Patrice Bellagamba, has been in the networking industry for more than 25 years and has spent more than ten years in engineering development. He is a consulting engineer and is a recognized expert in IP and MPLS technologies. He is one of the influencers in the development of MPLS and has lead MPLS techtorials at Networkers in Europe since its inception.
He is the inventor of EEM semaphore concept and is the designer of VPLS based solutions this book describes.
Table of Contents
* Chapter 1, “Data Center Layer 2 Interconnect”: This chapter privides an overview of high availability clusters. In addition, this chapter also explains DCI legacy deployment models and problems associated with extending Layer 2 networks.
* Chapter 2, “Appraising Virtual Private LAN Service”: This chapter discusses Layer 2 and Layer 3 VPN technologies and provides introduction to VPLS, Pseudowires, Embedded Event Manager, and MPLS.
* Chapter 3, “High Availability for Extended Layer 2 Networks”: This chapter focuses on design components like MTU, core routing protocol, and convergence optimization techniques to achieve high availability.
* Chapter 4, “MPLS Traffic-Engineering”: This chapter covers the implemetation of MPLS-TE for load repartition of L2VPN traffic over parallel links. In addition, this chapter also introduces FRR for faster convergence.

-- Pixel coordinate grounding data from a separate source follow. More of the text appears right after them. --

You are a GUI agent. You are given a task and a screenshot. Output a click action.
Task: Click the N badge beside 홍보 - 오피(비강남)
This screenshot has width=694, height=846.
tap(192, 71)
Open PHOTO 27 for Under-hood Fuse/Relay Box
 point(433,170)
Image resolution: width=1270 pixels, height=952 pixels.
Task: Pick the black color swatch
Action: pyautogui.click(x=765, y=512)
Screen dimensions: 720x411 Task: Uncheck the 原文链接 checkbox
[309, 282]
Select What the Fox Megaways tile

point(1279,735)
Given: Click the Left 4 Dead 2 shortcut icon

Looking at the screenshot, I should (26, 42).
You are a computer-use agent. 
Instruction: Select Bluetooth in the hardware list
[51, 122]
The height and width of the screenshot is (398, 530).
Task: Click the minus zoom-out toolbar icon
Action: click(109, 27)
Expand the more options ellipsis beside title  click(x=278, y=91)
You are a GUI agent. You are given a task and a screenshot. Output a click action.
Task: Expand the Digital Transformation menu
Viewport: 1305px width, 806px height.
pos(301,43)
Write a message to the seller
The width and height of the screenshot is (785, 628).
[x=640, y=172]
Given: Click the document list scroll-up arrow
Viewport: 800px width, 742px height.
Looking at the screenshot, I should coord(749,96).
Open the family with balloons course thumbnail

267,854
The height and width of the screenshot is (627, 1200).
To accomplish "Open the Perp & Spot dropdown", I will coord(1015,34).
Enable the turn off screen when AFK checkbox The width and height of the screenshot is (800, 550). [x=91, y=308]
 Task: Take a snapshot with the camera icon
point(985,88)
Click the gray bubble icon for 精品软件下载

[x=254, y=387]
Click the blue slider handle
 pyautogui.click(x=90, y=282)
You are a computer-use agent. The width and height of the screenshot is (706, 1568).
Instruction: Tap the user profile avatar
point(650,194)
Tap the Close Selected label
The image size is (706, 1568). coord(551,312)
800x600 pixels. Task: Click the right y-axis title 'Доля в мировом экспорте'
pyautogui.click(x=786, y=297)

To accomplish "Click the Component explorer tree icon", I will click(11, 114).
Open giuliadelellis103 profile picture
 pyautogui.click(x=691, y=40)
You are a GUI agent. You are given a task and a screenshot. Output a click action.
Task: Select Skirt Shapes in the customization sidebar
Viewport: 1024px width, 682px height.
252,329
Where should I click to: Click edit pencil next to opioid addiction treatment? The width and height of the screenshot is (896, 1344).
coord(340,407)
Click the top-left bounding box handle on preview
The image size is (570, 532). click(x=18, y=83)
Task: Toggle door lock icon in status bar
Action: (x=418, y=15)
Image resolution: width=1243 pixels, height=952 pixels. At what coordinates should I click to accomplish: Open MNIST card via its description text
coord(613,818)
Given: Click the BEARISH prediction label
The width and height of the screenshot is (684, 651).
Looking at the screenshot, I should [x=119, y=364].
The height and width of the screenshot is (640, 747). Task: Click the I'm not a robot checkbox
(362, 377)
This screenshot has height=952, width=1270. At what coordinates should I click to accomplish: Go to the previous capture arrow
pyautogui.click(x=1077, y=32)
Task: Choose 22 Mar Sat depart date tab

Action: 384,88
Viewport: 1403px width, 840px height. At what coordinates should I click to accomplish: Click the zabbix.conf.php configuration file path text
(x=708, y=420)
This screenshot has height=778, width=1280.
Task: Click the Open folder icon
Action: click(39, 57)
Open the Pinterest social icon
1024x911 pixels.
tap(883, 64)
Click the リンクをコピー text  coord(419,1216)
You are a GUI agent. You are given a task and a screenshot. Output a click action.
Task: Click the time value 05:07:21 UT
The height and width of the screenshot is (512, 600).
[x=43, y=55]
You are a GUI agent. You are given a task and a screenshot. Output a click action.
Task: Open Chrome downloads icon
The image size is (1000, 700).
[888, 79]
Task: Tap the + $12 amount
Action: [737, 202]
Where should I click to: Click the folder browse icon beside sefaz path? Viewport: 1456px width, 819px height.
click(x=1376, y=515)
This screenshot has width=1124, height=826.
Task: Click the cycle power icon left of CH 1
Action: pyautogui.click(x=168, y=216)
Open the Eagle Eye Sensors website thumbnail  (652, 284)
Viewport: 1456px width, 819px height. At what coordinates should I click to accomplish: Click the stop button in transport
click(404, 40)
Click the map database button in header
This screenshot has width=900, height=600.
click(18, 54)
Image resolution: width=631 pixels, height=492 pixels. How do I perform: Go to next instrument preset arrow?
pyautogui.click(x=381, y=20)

* Chapter 5, “Data Center Interconnect: Architecture Alternatives”: This chapter highlights several options for implementing data center interconnect. In addition, this chapter provides the positioning of each solution to assist organizations in selecting an appropriate solution based on their requirements like scalability, ease of implementation, data center STP type, and so on.
*Chapter 6, “Case Studies for Data Center Interconnect”: This chapter provides real case studies of data center interconnect solutions described in this book.
*Chapter 7, “Data Center Multilayer Infrastructure Design”: This chapter highlights Cisco’s data center multitier model and provides network topology, hardware, software, and the traffic profiles used for validating designs described in this book.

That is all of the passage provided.